- Problem requirements -
Present each line of the items below as a row in a Markdown table with the columns Row and Line, numbering the rows and omitting blank lines. Leave the pictures out of the table.

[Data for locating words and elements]
•••
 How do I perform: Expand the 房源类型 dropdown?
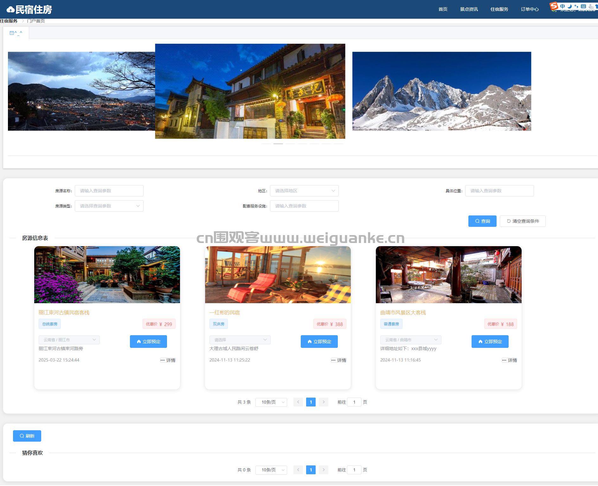109,206
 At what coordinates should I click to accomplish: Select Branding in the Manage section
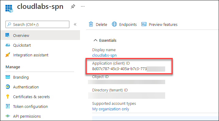tap(21, 77)
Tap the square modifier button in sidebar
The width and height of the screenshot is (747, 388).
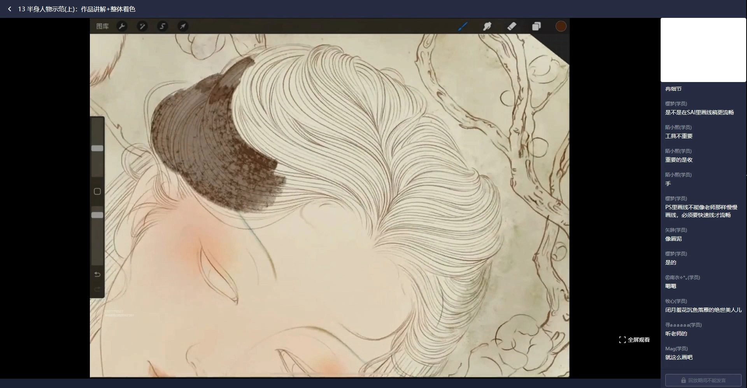point(97,191)
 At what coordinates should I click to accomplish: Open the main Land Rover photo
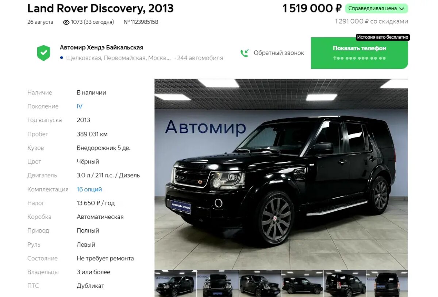click(x=281, y=174)
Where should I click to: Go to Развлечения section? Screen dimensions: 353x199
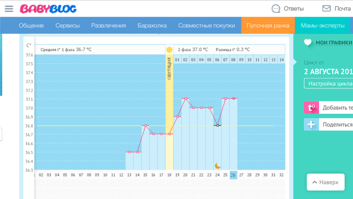pyautogui.click(x=108, y=26)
•••
- Result of the task -
| Row | Line |
|---|---|
| 1 |  How do I perform: Expand the 房源类型 dropdown? |
| 2 | 109,206 |
| 3 |  At what coordinates should I click to accomplish: Select Branding in the Manage section |
| 4 | tap(21, 77) |
| 5 | Tap the square modifier button in sidebar |
| 6 | The width and height of the screenshot is (747, 388). |
| 7 | point(97,191) |
| 8 |  At what coordinates should I click to accomplish: Open the main Land Rover photo |
| 9 | click(x=281, y=174) |
| 10 | Where should I click to: Go to Развлечения section? Screen dimensions: 353x199 |
| 11 | pyautogui.click(x=108, y=26) |